-- TASK MATERIAL --

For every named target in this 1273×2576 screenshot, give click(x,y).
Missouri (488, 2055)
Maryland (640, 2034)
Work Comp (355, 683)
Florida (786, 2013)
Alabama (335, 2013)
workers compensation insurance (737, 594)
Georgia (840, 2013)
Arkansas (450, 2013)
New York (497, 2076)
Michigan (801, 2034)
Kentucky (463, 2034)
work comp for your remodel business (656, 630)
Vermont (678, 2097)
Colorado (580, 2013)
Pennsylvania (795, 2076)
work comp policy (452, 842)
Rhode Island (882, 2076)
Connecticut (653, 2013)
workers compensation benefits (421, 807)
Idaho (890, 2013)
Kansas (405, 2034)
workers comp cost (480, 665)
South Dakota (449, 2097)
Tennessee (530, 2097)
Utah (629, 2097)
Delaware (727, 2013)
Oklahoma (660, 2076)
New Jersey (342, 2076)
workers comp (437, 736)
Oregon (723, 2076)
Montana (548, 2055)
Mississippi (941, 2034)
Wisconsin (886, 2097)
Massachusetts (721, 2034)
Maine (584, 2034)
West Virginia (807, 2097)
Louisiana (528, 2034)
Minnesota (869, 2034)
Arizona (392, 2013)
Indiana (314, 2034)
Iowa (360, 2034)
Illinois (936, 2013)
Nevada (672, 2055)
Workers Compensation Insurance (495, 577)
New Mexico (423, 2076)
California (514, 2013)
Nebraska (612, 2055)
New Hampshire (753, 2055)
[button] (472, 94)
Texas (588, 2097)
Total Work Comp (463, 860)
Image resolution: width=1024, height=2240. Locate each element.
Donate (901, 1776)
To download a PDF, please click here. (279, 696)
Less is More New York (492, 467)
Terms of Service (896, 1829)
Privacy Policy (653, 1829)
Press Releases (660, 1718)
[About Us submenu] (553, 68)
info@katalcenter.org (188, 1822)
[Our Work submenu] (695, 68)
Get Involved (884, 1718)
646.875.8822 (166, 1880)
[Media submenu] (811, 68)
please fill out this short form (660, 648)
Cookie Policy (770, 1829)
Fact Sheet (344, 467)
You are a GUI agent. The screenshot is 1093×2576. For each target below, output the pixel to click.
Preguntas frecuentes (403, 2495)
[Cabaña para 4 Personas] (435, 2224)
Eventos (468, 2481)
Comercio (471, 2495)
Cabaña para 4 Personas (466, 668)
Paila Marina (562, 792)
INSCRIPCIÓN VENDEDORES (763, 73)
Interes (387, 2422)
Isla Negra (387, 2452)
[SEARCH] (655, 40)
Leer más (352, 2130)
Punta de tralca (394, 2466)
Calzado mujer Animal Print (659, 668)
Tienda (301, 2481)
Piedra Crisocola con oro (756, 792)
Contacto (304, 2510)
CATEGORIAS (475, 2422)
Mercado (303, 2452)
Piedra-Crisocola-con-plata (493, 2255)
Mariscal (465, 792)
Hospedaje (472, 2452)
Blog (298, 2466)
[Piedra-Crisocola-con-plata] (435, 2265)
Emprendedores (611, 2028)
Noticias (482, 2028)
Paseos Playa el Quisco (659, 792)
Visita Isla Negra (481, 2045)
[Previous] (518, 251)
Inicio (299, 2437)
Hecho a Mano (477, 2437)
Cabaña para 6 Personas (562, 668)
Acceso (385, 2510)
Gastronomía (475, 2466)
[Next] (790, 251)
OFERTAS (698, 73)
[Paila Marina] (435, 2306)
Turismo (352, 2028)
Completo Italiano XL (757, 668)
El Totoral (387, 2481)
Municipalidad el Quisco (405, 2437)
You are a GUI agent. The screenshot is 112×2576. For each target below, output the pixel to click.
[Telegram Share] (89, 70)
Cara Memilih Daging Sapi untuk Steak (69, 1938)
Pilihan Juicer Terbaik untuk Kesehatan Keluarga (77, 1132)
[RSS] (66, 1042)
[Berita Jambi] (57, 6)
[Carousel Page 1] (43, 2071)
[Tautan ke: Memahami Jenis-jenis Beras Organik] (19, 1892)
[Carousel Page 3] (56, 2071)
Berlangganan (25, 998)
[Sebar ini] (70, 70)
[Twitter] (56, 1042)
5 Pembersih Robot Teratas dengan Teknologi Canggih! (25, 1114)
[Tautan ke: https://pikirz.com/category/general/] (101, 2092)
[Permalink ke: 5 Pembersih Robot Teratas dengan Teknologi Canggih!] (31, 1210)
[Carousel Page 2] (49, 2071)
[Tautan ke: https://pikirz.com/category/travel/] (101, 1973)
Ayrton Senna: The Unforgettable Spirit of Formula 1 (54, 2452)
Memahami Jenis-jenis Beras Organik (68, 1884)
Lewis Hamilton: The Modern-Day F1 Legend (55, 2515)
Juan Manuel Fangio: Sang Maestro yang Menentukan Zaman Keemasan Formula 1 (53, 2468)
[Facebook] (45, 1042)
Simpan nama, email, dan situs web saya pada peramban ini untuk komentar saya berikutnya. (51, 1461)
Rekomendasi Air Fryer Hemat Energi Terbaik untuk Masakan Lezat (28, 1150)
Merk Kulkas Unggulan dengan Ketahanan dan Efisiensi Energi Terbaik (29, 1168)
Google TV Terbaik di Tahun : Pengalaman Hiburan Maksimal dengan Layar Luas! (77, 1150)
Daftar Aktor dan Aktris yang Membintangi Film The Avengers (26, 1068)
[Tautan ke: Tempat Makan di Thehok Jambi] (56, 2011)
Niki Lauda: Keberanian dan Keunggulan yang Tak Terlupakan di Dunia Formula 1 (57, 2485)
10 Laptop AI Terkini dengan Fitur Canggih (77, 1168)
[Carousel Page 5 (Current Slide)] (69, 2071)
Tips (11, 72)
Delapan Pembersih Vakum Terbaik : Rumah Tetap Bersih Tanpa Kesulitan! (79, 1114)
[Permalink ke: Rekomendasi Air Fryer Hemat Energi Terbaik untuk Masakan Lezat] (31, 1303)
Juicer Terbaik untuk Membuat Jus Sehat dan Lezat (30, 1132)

-- TRY IT --
Every line of the listing is to be transcribed exactly.

-- REPLY TO THE EXERCISE --
For every named target in this 1273×2576 screenshot, give click(x,y).
Missouri (488, 2055)
Maryland (640, 2034)
Work Comp (355, 683)
Florida (786, 2013)
Alabama (335, 2013)
workers compensation insurance (737, 594)
Georgia (840, 2013)
Arkansas (450, 2013)
New York (497, 2076)
Michigan (801, 2034)
Kentucky (463, 2034)
work comp for your remodel business (656, 630)
Vermont (678, 2097)
Colorado (580, 2013)
Pennsylvania (795, 2076)
work comp policy (452, 842)
Rhode Island (882, 2076)
Connecticut (653, 2013)
workers compensation benefits (421, 807)
Idaho (890, 2013)
Kansas (405, 2034)
workers comp cost (480, 665)
South Dakota (449, 2097)
Tennessee (530, 2097)
Utah (629, 2097)
Delaware (727, 2013)
Oklahoma (660, 2076)
New Jersey (342, 2076)
workers comp (437, 736)
Oregon (723, 2076)
Montana (548, 2055)
Mississippi (941, 2034)
Wisconsin (886, 2097)
Massachusetts (721, 2034)
Maine (584, 2034)
West Virginia (807, 2097)
Louisiana (528, 2034)
Minnesota (869, 2034)
Arizona (392, 2013)
Indiana (314, 2034)
Iowa (360, 2034)
Illinois (936, 2013)
Nevada (672, 2055)
Workers Compensation Insurance (495, 577)
New Mexico (423, 2076)
California (514, 2013)
Nebraska (612, 2055)
New Hampshire (753, 2055)
[button] (472, 94)
Texas (588, 2097)
Total Work Comp (463, 860)
Image resolution: width=1024, height=2240. Locate each element.
Donate (901, 1776)
To download a PDF, please click here. (279, 696)
Less is More New York (492, 467)
Terms of Service (896, 1829)
Privacy Policy (653, 1829)
Press Releases (660, 1718)
[About Us submenu] (553, 68)
info@katalcenter.org (188, 1822)
[Our Work submenu] (695, 68)
Get Involved (884, 1718)
646.875.8822 (166, 1880)
[Media submenu] (811, 68)
please fill out this short form (660, 648)
Cookie Policy (770, 1829)
Fact Sheet (344, 467)
You are a GUI agent. The screenshot is 1093×2576. For each target below, output the pixel to click.
Preguntas frecuentes (403, 2495)
[Cabaña para 4 Personas] (435, 2224)
Eventos (468, 2481)
Comercio (471, 2495)
Cabaña para 4 Personas (466, 668)
Paila Marina (562, 792)
INSCRIPCIÓN VENDEDORES (763, 73)
Interes (387, 2422)
Isla Negra (387, 2452)
[SEARCH] (655, 40)
Leer más (352, 2130)
Punta de tralca (394, 2466)
Calzado mujer Animal Print (659, 668)
Tienda (301, 2481)
Piedra Crisocola con oro (756, 792)
Contacto (304, 2510)
CATEGORIAS (475, 2422)
Mercado (303, 2452)
Piedra-Crisocola-con-plata (493, 2255)
Mariscal (465, 792)
Hospedaje (472, 2452)
Blog (298, 2466)
[Piedra-Crisocola-con-plata] (435, 2265)
Emprendedores (611, 2028)
Noticias (482, 2028)
Paseos Playa el Quisco (659, 792)
Visita Isla Negra (481, 2045)
[Previous] (518, 251)
Inicio (299, 2437)
Hecho a Mano (477, 2437)
Cabaña para 6 Personas (562, 668)
Acceso (385, 2510)
Gastronomía (475, 2466)
[Next] (790, 251)
OFERTAS (698, 73)
[Paila Marina] (435, 2306)
Turismo (352, 2028)
Completo Italiano XL (757, 668)
El Totoral (387, 2481)
Municipalidad el Quisco (405, 2437)
You are a GUI agent. The screenshot is 112×2576. For each target below, output the pixel to click.
[Telegram Share] (89, 70)
Cara Memilih Daging Sapi untuk Steak (69, 1938)
Pilihan Juicer Terbaik untuk Kesehatan Keluarga (77, 1132)
[RSS] (66, 1042)
[Berita Jambi] (57, 6)
[Carousel Page 1] (43, 2071)
[Tautan ke: Memahami Jenis-jenis Beras Organik] (19, 1892)
[Carousel Page 3] (56, 2071)
Berlangganan (25, 998)
[Sebar ini] (70, 70)
[Twitter] (56, 1042)
5 Pembersih Robot Teratas dengan Teknologi Canggih! (25, 1114)
[Tautan ke: https://pikirz.com/category/general/] (101, 2092)
[Permalink ke: 5 Pembersih Robot Teratas dengan Teknologi Canggih!] (31, 1210)
[Carousel Page 2] (49, 2071)
[Tautan ke: https://pikirz.com/category/travel/] (101, 1973)
Ayrton Senna: The Unforgettable Spirit of Formula 1 (54, 2452)
Memahami Jenis-jenis Beras Organik (68, 1884)
Lewis Hamilton: The Modern-Day F1 Legend (55, 2515)
Juan Manuel Fangio: Sang Maestro yang Menentukan Zaman Keemasan Formula 1 (53, 2468)
[Facebook] (45, 1042)
Simpan nama, email, dan situs web saya pada peramban ini untuk komentar saya berikutnya. (51, 1461)
Rekomendasi Air Fryer Hemat Energi Terbaik untuk Masakan Lezat (28, 1150)
Merk Kulkas Unggulan dengan Ketahanan dan Efisiensi Energi Terbaik (29, 1168)
Google TV Terbaik di Tahun : Pengalaman Hiburan Maksimal dengan Layar Luas! (77, 1150)
Daftar Aktor dan Aktris yang Membintangi Film The Avengers (26, 1068)
[Tautan ke: Tempat Makan di Thehok Jambi] (56, 2011)
Niki Lauda: Keberanian dan Keunggulan yang Tak Terlupakan di Dunia Formula 1 (57, 2485)
10 Laptop AI Terkini dengan Fitur Canggih (77, 1168)
[Carousel Page 5 (Current Slide)] (69, 2071)
Tips (11, 72)
Delapan Pembersih Vakum Terbaik : Rumah Tetap Bersih Tanpa Kesulitan! (79, 1114)
[Permalink ke: Rekomendasi Air Fryer Hemat Energi Terbaik untuk Masakan Lezat] (31, 1303)
Juicer Terbaik untuk Membuat Jus Sehat dan Lezat (30, 1132)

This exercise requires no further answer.